- EXCERPTED PASSAGE
<<<<

Each step decreases $D_{\mathrm{KL}}(q\|p)$ or $D_{\mathrm{KL}}(p_{\text{data}}\|p_{\boldsymbol{\theta}})$ respectively, guaranteeing convergence to a stationary point.

8.3 The Pythagorean Theorem for KL

Theorem (Pythagorean theorem for I-projections). Let $\mathcal{E}$ be an exponential family (a convex set in mean parameter space) and let $q^* = \arg\min_{q \in \mathcal{E}} D_{\mathrm{KL}}(q \| p)$ be the I-projection of $p$ onto $\mathcal{E}$. Then for any $r \in \mathcal{E}$:

$$D_{\mathrm{KL}}(r \| p) = D_{\mathrm{KL}}(r \| q^*) + D_{\mathrm{KL}}(q^* \| p)$$

This is an exact equality - there is no approximation, unlike the geometric Pythagorean theorem.

Interpretation. The KL distance from any $r$ in the constraint set to the target $p$ decomposes into: (1) the distance from $r$ to the projection $q^*$, plus (2) the distance from the projection to $p$. The "closest" point $q^*$ acts like the foot of a perpendicular. This is called "Pythagorean" because the geometry is orthogonal in the KL sense.

PYTHAGOREAN THEOREM FOR KL


          p  (target distribution, outside set E)
          |
          | D_KL(q* || p)
          |
          q*  r    (all in constraint set E)
            D_KL(r || q*)

    D_KL(r || p) = D_KL(r || q*) + D_KL(q* || p)

    (exact for I-projections onto exponential families)

For AI: The variational inference ELBO maximization is equivalent to minimizing $D_{\mathrm{KL}}(q\|p_{\boldsymbol{\theta}}(\mathbf{z}|\mathbf{x}))$ - an I-projection. The Pythagorean theorem shows that the ELBO gap is exactly $D_{\mathrm{KL}}(q^*\|p)$ at the optimum - a clean statement of how much information is lost by restricting to the variational family.

>>>>

- RECORDED INFORMATION
<<<<

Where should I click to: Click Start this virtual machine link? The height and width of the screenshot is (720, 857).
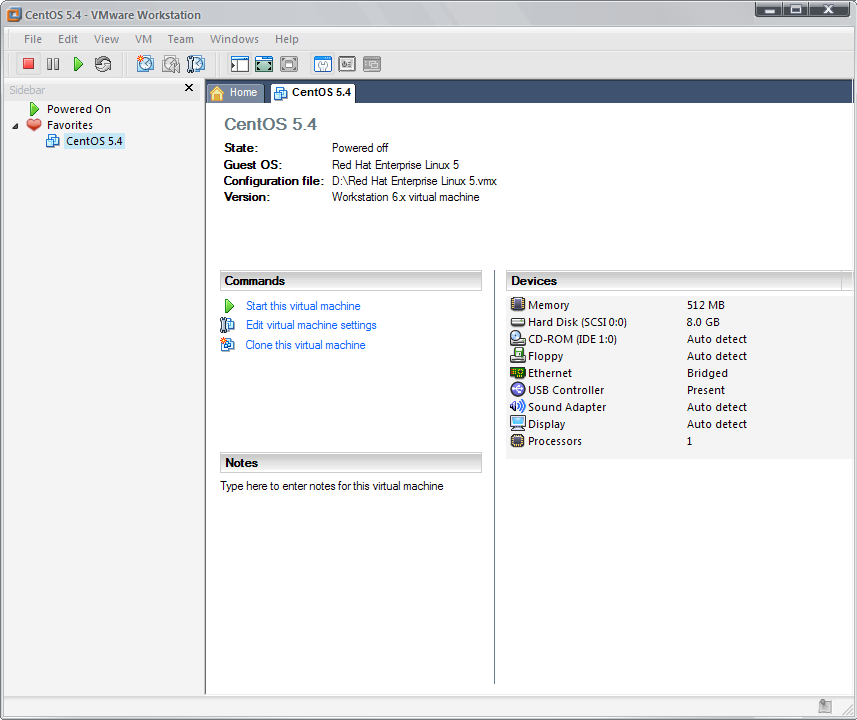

>>>>

Can you turn the paragraph beginning "Interpretation." in the excerpt on the Pythagorean theorem for KL into a short list that keeps its main facts?

- WRITTEN ANSWER
- The KL distance from any r in the constraint set to the target p splits into two parts:
  1. the distance from r to the projection q*
  2. the distance from q* to p
- The "closest" point q* acts like the foot of a perpendicular.
- The result is called "Pythagorean" because the geometry is orthogonal in the KL sense.